Foremilk/hindmilk imbalance, also known as lactose overload, can happen when your baby has trouble digesting the lactose in your milk. It can happen due to overfeeding, feeding that is low in fat, or feeding in large volumes.
When your baby drinks a large quantity of breast milk, the foremilk that comes first can fill them up. They may get full before they’re able to drink much of the hindmilk. They don’t consume enough high-fat milk and end up taking in a lot of low-fat milk.
If your baby drinks more foremilk than hindmilk, the fat content of their feeding will be out of balance. Fatty substances are slow to digest. Because foremilk is usually lower in fat, it moves through your baby’s digestive system quickly. It passes so fast that all the lactose in the foremilk doesn’t get enough time to break down and be digested.
This out-of-balance amount of foremilk causes a lactose overload for your baby. The undigested lactose has nowhere to go but the large intestine, where it gets fermented and creates a lot of gas. This gas is the root of your baby’s foremilk/hindmilk imbalance symptoms.
Your Baby’s Symptoms
If your baby has foremilk/hindmilk imbalance, they’ll have the same symptoms as babies with a digestive disorder or lactose intolerance. They may have any combination of the following symptoms:
- More gas than usual
- Green, foamy or watery poop
- Stomach pain accompanied by crying, screaming, and general fussiness
- Trouble sleeping
- More appetite than usual
Every woman’s foremilk to hindmilk ratio is different and so is the fat content in the foremilk and hindmilk. Some babies might never have lactose overload, while some might constantly have these symptoms. You’ll know that your baby is okay if they are generally calm and have yellow or brown-colored poop.
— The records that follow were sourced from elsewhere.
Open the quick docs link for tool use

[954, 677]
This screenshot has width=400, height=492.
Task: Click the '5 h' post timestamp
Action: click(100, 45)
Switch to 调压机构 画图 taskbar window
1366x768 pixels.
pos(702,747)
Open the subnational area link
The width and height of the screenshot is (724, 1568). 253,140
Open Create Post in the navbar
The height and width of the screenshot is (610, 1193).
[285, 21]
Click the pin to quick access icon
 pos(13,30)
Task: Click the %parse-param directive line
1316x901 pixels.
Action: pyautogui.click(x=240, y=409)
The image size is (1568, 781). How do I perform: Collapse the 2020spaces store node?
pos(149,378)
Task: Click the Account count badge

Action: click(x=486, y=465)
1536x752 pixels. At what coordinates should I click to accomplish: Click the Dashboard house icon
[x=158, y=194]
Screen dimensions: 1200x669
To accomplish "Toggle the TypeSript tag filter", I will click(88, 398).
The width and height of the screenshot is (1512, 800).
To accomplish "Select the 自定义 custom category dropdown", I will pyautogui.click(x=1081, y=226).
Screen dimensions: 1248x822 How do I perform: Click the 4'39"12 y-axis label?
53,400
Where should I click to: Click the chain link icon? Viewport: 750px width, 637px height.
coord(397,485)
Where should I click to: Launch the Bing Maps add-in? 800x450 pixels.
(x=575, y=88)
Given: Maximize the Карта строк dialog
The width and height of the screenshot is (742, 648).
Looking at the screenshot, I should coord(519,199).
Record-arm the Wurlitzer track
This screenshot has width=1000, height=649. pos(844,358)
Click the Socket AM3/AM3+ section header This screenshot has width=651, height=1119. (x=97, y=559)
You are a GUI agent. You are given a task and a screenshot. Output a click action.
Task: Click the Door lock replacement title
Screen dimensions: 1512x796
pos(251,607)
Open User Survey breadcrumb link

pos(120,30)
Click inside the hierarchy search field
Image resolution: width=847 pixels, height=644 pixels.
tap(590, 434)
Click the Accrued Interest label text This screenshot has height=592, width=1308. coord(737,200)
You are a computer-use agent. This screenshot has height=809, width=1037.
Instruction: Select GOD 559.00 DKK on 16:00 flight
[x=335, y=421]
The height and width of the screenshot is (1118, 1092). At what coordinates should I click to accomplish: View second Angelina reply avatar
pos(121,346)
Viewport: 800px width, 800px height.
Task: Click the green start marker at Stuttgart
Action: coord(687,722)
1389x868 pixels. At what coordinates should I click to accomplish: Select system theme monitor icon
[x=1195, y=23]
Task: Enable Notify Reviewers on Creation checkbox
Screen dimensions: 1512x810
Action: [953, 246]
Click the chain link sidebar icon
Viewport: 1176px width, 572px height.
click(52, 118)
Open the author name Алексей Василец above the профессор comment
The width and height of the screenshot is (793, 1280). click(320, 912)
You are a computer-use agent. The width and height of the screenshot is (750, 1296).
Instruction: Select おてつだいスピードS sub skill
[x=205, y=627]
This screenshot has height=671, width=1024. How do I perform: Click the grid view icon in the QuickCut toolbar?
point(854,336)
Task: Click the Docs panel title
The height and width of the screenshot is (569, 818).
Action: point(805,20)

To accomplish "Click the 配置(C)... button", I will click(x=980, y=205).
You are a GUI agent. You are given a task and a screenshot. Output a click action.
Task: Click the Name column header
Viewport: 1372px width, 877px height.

Many sources will tell you to take all dairy products out of your diet. It is usually recommended to reduce the amount of lactose present in your breast milk. But don’t take this advice. The breast milk that your body creates is custom-made for your baby, independent of what you eat.
You can do different things to help your baby manage their feeding. You can try the following to prevent the foremilk from speeding through their digestive system:
- Research and find ways for your baby to get a better latch while breastfeeding. They’ll have more control over the flow of milk with a deeper latch.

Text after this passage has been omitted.